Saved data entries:
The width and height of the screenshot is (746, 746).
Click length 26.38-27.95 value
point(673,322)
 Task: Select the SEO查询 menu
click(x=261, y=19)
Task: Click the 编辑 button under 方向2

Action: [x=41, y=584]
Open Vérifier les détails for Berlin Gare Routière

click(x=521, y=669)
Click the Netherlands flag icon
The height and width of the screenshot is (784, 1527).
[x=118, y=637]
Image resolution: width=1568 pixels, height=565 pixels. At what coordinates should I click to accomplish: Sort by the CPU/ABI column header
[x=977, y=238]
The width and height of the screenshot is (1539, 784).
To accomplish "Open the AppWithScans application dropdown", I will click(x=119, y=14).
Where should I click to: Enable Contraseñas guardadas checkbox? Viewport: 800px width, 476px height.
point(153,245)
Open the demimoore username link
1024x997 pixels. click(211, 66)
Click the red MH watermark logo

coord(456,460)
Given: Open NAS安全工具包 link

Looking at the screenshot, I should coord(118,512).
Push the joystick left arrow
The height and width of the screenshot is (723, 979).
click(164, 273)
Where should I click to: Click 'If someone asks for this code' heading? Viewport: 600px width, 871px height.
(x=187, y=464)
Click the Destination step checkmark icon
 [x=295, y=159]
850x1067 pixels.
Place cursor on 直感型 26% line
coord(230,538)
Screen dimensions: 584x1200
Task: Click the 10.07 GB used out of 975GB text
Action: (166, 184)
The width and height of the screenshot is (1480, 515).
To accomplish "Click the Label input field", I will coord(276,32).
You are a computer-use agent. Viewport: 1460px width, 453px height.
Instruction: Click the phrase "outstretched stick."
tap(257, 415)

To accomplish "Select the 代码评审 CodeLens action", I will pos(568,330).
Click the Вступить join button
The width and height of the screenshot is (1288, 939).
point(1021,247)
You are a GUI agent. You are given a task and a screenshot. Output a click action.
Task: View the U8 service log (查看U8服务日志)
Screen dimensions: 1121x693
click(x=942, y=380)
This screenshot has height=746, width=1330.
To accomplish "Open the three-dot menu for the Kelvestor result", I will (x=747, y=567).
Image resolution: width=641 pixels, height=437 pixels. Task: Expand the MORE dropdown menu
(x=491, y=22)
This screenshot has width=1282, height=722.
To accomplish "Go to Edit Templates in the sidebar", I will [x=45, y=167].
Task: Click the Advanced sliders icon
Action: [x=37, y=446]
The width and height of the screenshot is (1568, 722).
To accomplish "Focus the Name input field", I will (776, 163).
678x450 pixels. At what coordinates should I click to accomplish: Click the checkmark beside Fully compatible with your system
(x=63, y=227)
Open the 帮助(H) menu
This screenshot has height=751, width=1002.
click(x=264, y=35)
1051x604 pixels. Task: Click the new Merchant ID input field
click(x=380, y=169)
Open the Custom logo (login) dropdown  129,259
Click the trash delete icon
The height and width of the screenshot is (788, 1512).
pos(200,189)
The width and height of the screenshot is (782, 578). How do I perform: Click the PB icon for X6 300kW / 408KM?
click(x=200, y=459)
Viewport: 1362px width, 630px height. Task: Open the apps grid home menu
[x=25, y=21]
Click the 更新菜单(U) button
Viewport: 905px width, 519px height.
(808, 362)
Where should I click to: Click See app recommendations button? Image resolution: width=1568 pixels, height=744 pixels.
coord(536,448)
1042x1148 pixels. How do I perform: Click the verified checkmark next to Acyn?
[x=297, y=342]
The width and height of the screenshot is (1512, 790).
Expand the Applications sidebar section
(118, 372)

- _Work instructions_
Retype all of the entries precisely as they are.

- _Your response_
The width and height of the screenshot is (746, 746).
Click length 26.38-27.95 value
point(673,322)
 Task: Select the SEO查询 menu
click(x=261, y=19)
Task: Click the 编辑 button under 方向2

Action: [x=41, y=584]
Open Vérifier les détails for Berlin Gare Routière

click(x=521, y=669)
Click the Netherlands flag icon
The height and width of the screenshot is (784, 1527).
[x=118, y=637]
Image resolution: width=1568 pixels, height=565 pixels. At what coordinates should I click to accomplish: Sort by the CPU/ABI column header
[x=977, y=238]
The width and height of the screenshot is (1539, 784).
To accomplish "Open the AppWithScans application dropdown", I will click(x=119, y=14).
Where should I click to: Enable Contraseñas guardadas checkbox? Viewport: 800px width, 476px height.
point(153,245)
Open the demimoore username link
1024x997 pixels. click(211, 66)
Click the red MH watermark logo

coord(456,460)
Given: Open NAS安全工具包 link

Looking at the screenshot, I should coord(118,512).
Push the joystick left arrow
The height and width of the screenshot is (723, 979).
click(164, 273)
Where should I click to: Click 'If someone asks for this code' heading? Viewport: 600px width, 871px height.
(x=187, y=464)
Click the Destination step checkmark icon
 [x=295, y=159]
850x1067 pixels.
Place cursor on 直感型 26% line
coord(230,538)
Screen dimensions: 584x1200
Task: Click the 10.07 GB used out of 975GB text
Action: (166, 184)
The width and height of the screenshot is (1480, 515).
To accomplish "Click the Label input field", I will coord(276,32).
You are a computer-use agent. Viewport: 1460px width, 453px height.
Instruction: Click the phrase "outstretched stick."
tap(257, 415)

To accomplish "Select the 代码评审 CodeLens action", I will pos(568,330).
Click the Вступить join button
The width and height of the screenshot is (1288, 939).
point(1021,247)
You are a GUI agent. You are given a task and a screenshot. Output a click action.
Task: View the U8 service log (查看U8服务日志)
Screen dimensions: 1121x693
click(x=942, y=380)
This screenshot has height=746, width=1330.
To accomplish "Open the three-dot menu for the Kelvestor result", I will (x=747, y=567).
Image resolution: width=641 pixels, height=437 pixels. Task: Expand the MORE dropdown menu
(x=491, y=22)
This screenshot has width=1282, height=722.
To accomplish "Go to Edit Templates in the sidebar", I will [x=45, y=167].
Task: Click the Advanced sliders icon
Action: [x=37, y=446]
The width and height of the screenshot is (1568, 722).
To accomplish "Focus the Name input field", I will (776, 163).
678x450 pixels. At what coordinates should I click to accomplish: Click the checkmark beside Fully compatible with your system
(x=63, y=227)
Open the 帮助(H) menu
This screenshot has height=751, width=1002.
click(x=264, y=35)
1051x604 pixels. Task: Click the new Merchant ID input field
click(x=380, y=169)
Open the Custom logo (login) dropdown  129,259
Click the trash delete icon
The height and width of the screenshot is (788, 1512).
pos(200,189)
The width and height of the screenshot is (782, 578). How do I perform: Click the PB icon for X6 300kW / 408KM?
click(x=200, y=459)
Viewport: 1362px width, 630px height. Task: Open the apps grid home menu
[x=25, y=21]
Click the 更新菜单(U) button
Viewport: 905px width, 519px height.
(808, 362)
Where should I click to: Click See app recommendations button? Image resolution: width=1568 pixels, height=744 pixels.
coord(536,448)
1042x1148 pixels. How do I perform: Click the verified checkmark next to Acyn?
[x=297, y=342]
The width and height of the screenshot is (1512, 790).
Expand the Applications sidebar section
(118, 372)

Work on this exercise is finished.